● Instructions to follow
When you reach the records, transcribe each one exactly.

--- Data provided ---

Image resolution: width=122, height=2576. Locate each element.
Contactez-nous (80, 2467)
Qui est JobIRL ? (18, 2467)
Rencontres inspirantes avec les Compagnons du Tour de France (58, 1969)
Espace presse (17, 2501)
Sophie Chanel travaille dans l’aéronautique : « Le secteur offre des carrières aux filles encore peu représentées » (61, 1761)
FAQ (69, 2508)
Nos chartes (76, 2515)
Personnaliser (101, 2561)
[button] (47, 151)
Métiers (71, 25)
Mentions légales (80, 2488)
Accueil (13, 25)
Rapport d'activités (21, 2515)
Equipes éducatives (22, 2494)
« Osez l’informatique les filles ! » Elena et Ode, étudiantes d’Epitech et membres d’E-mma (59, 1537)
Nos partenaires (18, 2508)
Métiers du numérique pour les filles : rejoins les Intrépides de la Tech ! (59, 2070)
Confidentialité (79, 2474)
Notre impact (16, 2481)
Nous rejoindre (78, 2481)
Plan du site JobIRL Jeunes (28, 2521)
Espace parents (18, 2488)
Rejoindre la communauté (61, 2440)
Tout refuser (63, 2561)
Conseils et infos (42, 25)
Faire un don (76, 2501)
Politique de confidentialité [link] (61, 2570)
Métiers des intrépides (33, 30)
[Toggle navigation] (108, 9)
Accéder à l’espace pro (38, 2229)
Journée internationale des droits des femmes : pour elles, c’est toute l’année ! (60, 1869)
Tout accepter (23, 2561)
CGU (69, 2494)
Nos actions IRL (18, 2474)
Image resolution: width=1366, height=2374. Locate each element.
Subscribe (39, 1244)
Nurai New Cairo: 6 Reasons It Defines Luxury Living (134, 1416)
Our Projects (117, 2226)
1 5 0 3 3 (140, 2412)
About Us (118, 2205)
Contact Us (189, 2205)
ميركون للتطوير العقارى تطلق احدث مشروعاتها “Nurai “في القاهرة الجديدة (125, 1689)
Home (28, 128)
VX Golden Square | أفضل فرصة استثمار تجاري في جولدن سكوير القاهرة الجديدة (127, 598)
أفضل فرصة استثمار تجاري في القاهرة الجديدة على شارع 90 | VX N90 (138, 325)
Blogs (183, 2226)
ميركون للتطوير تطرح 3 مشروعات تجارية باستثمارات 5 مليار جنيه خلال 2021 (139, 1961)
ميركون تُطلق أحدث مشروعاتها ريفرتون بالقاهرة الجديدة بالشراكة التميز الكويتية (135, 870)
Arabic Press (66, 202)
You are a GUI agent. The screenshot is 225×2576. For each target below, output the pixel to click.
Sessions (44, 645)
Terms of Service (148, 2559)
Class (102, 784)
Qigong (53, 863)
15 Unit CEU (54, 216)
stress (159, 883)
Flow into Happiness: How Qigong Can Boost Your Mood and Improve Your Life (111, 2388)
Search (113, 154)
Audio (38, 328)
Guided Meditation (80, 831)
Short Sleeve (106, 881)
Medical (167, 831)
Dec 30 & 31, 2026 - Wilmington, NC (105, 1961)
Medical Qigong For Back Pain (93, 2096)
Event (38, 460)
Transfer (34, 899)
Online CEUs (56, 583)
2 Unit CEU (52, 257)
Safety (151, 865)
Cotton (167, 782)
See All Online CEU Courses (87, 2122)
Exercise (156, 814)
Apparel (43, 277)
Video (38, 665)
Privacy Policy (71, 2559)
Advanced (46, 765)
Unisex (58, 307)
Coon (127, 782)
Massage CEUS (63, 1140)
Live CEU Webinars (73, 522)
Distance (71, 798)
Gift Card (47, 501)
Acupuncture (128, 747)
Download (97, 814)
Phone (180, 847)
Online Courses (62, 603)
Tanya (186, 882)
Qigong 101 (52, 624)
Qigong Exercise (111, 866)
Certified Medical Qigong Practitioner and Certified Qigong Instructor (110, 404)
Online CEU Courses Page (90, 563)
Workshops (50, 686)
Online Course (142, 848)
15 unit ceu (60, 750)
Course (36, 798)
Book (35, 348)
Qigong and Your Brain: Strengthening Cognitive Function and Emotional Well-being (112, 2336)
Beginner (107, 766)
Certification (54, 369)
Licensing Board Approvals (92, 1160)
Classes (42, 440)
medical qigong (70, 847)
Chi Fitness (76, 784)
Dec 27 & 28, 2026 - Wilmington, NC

---

● Expected answer
Image resolution: width=122, height=2576. Locate each element.
Contactez-nous (80, 2467)
Qui est JobIRL ? (18, 2467)
Rencontres inspirantes avec les Compagnons du Tour de France (58, 1969)
Espace presse (17, 2501)
Sophie Chanel travaille dans l’aéronautique : « Le secteur offre des carrières aux filles encore peu représentées » (61, 1761)
FAQ (69, 2508)
Nos chartes (76, 2515)
Personnaliser (101, 2561)
[button] (47, 151)
Métiers (71, 25)
Mentions légales (80, 2488)
Accueil (13, 25)
Rapport d'activités (21, 2515)
Equipes éducatives (22, 2494)
« Osez l’informatique les filles ! » Elena et Ode, étudiantes d’Epitech et membres d’E-mma (59, 1537)
Nos partenaires (18, 2508)
Métiers du numérique pour les filles : rejoins les Intrépides de la Tech ! (59, 2070)
Confidentialité (79, 2474)
Notre impact (16, 2481)
Nous rejoindre (78, 2481)
Plan du site JobIRL Jeunes (28, 2521)
Espace parents (18, 2488)
Rejoindre la communauté (61, 2440)
Tout refuser (63, 2561)
Conseils et infos (42, 25)
Faire un don (76, 2501)
Politique de confidentialité [link] (61, 2570)
Métiers des intrépides (33, 30)
[Toggle navigation] (108, 9)
Accéder à l’espace pro (38, 2229)
Journée internationale des droits des femmes : pour elles, c’est toute l’année ! (60, 1869)
Tout accepter (23, 2561)
CGU (69, 2494)
Nos actions IRL (18, 2474)
Image resolution: width=1366, height=2374. Locate each element.
Subscribe (39, 1244)
Nurai New Cairo: 6 Reasons It Defines Luxury Living (134, 1416)
Our Projects (117, 2226)
1 5 0 3 3 (140, 2412)
About Us (118, 2205)
Contact Us (189, 2205)
ميركون للتطوير العقارى تطلق احدث مشروعاتها “Nurai “في القاهرة الجديدة (125, 1689)
Home (28, 128)
VX Golden Square | أفضل فرصة استثمار تجاري في جولدن سكوير القاهرة الجديدة (127, 598)
أفضل فرصة استثمار تجاري في القاهرة الجديدة على شارع 90 | VX N90 (138, 325)
Blogs (183, 2226)
ميركون للتطوير تطرح 3 مشروعات تجارية باستثمارات 5 مليار جنيه خلال 2021 (139, 1961)
ميركون تُطلق أحدث مشروعاتها ريفرتون بالقاهرة الجديدة بالشراكة التميز الكويتية (135, 870)
Arabic Press (66, 202)
You are a GUI agent. The screenshot is 225×2576. For each target below, output the pixel to click.
Sessions (44, 645)
Terms of Service (148, 2559)
Class (102, 784)
Qigong (53, 863)
15 Unit CEU (54, 216)
stress (159, 883)
Flow into Happiness: How Qigong Can Boost Your Mood and Improve Your Life (111, 2388)
Search (113, 154)
Audio (38, 328)
Guided Meditation (80, 831)
Short Sleeve (106, 881)
Medical (167, 831)
Dec 30 & 31, 2026 - Wilmington, NC (105, 1961)
Medical Qigong For Back Pain (93, 2096)
Event (38, 460)
Transfer (34, 899)
Online CEUs (56, 583)
2 Unit CEU (52, 257)
Safety (151, 865)
Cotton (167, 782)
See All Online CEU Courses (87, 2122)
Exercise (156, 814)
Apparel (43, 277)
Video (38, 665)
Privacy Policy (71, 2559)
Advanced (46, 765)
Unisex (58, 307)
Coon (127, 782)
Massage CEUS (63, 1140)
Live CEU Webinars (73, 522)
Distance (71, 798)
Gift Card (47, 501)
Acupuncture (128, 747)
Download (97, 814)
Phone (180, 847)
Online Courses (62, 603)
Tanya (186, 882)
Qigong 101 (52, 624)
Qigong Exercise (111, 866)
Certified Medical Qigong Practitioner and Certified Qigong Instructor (110, 404)
Online CEU Courses Page (90, 563)
Workshops (50, 686)
Online Course (142, 848)
15 unit ceu (60, 750)
Course (36, 798)
Book (35, 348)
Qigong and Your Brain: Strengthening Cognitive Function and Emotional Well-being (112, 2336)
Beginner (107, 766)
Certification (54, 369)
Licensing Board Approvals (92, 1160)
Classes (42, 440)
medical qigong (70, 847)
Chi Fitness (76, 784)
Dec 27 & 28, 2026 - Wilmington, NC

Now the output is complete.